• [Problem description] Once you find the line below that contains "Click the 22:04 timestamp", write it out along with every later line exactly as given, stopping only when the records end. Omit the pictures.

• [The records]
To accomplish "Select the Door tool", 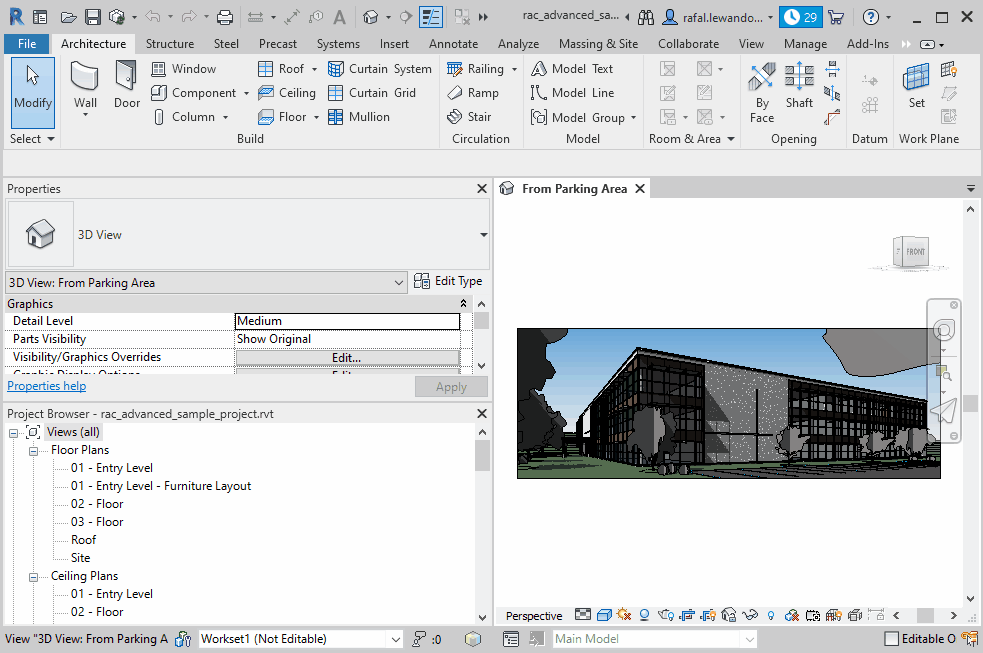I will coord(126,85).
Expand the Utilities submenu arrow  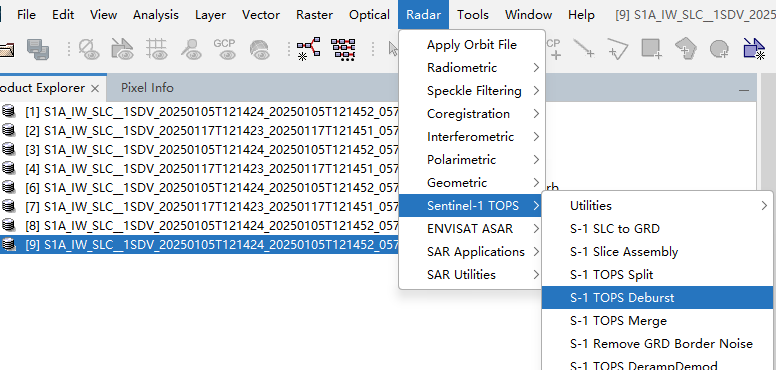tap(765, 206)
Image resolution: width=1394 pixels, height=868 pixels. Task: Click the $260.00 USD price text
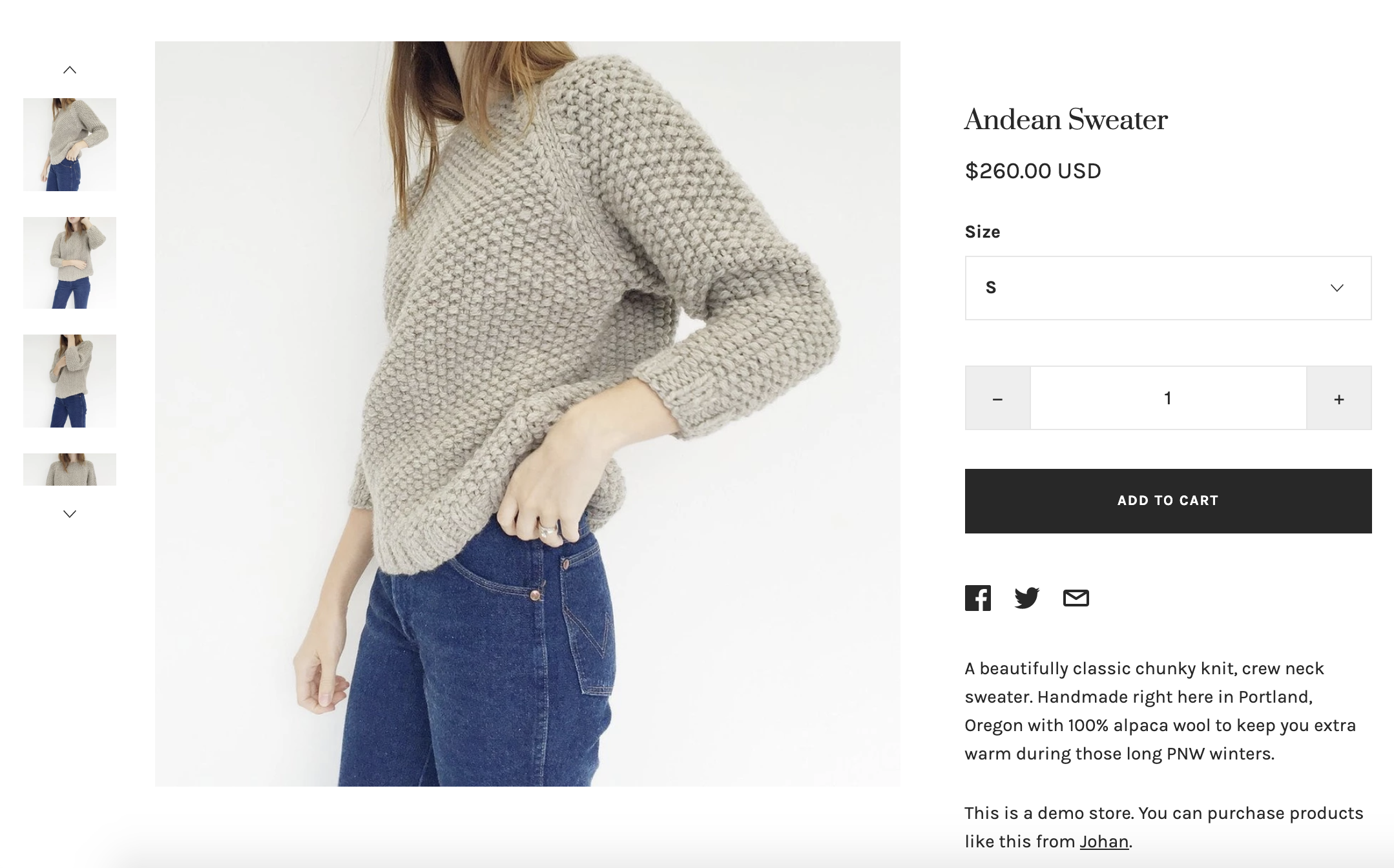[1032, 171]
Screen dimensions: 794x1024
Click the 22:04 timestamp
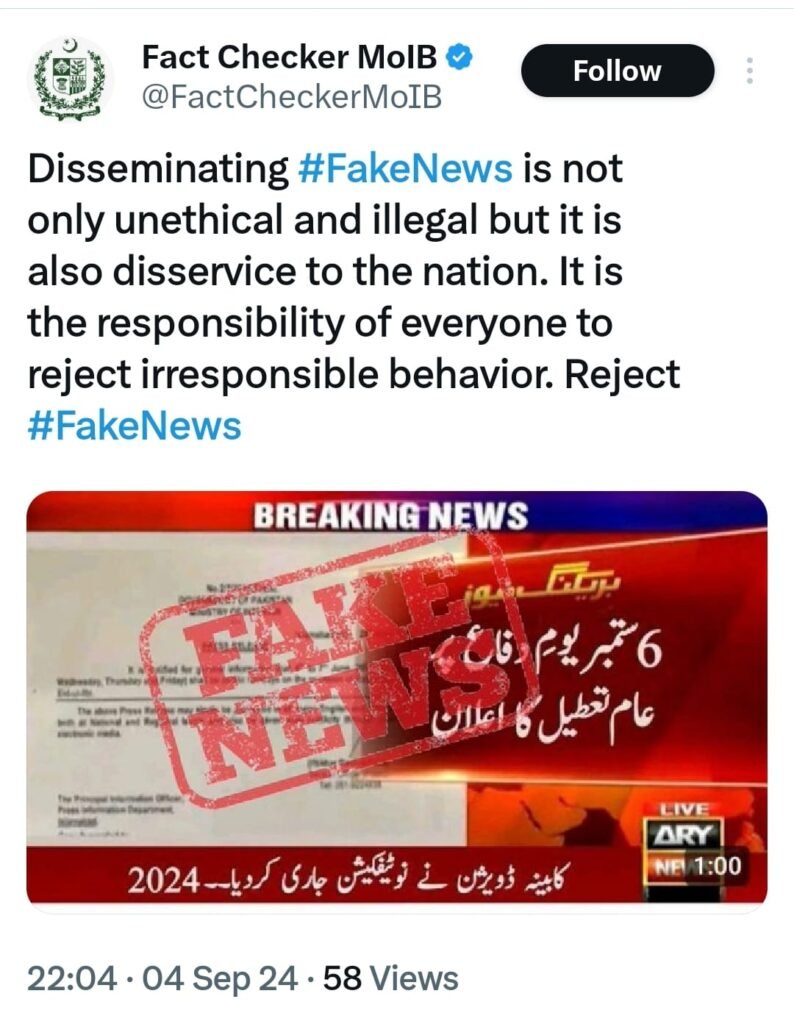tap(72, 979)
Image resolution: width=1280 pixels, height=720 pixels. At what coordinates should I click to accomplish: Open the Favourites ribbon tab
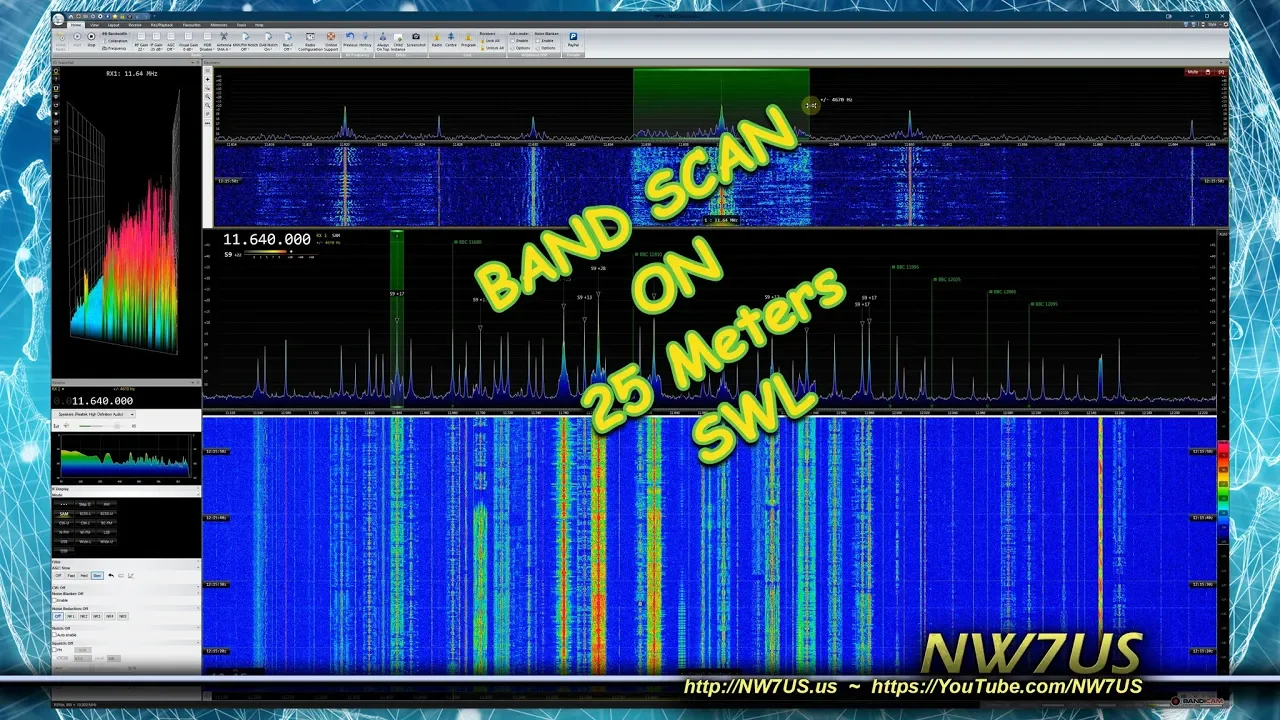(x=191, y=24)
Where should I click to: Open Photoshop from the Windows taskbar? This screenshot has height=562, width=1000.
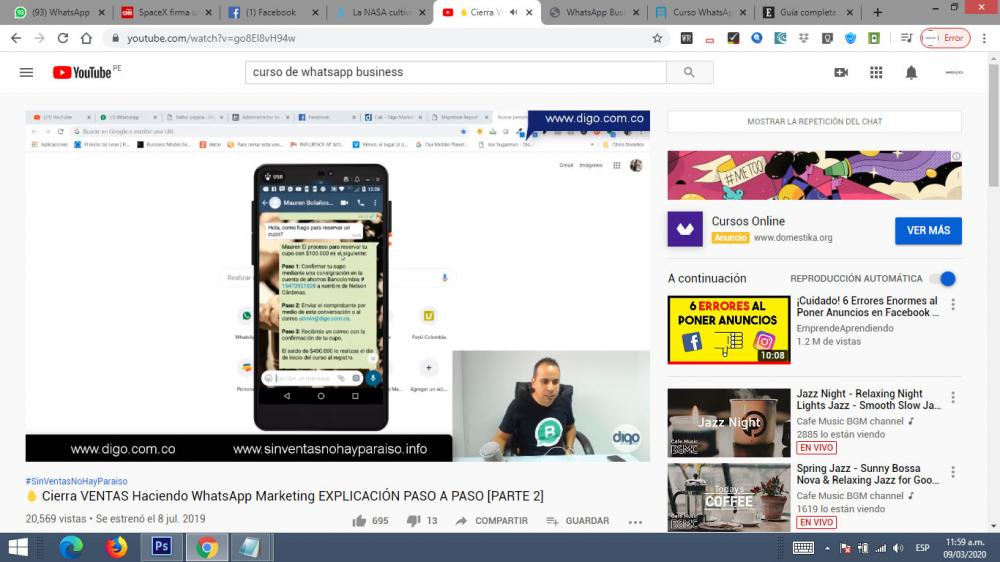tap(161, 547)
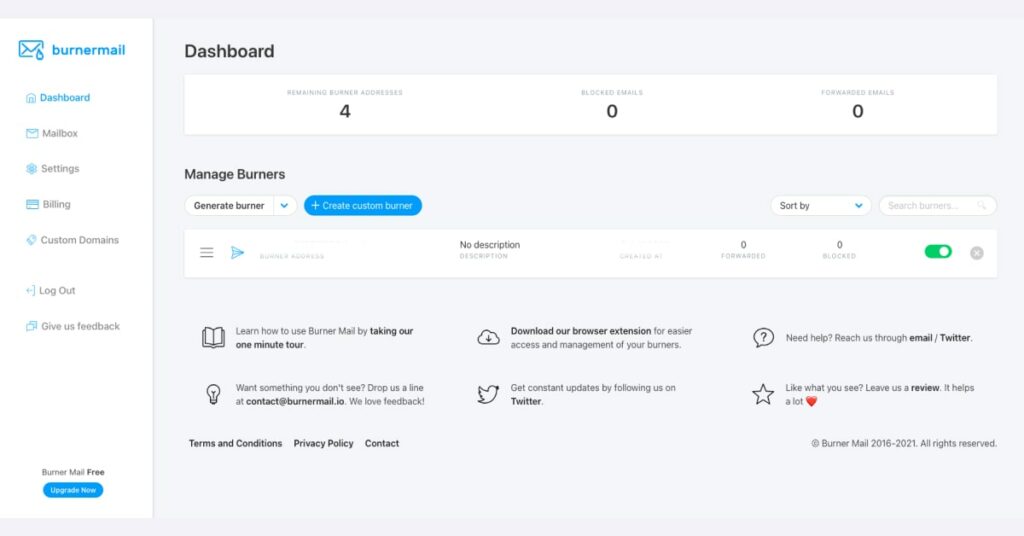Viewport: 1024px width, 536px height.
Task: Open Mailbox in the sidebar
Action: coord(59,133)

• [Exercise output]
Click the 22:04 timestamp
tap(72, 979)
Image resolution: width=1280 pixels, height=720 pixels. At what coordinates should I click to accomplish: Open the Favourites ribbon tab
(x=191, y=24)
Where should I click to: Open Photoshop from the Windows taskbar? This screenshot has height=562, width=1000.
tap(161, 547)
Viewport: 1024px width, 536px height.
Task: Open Mailbox in the sidebar
Action: coord(59,133)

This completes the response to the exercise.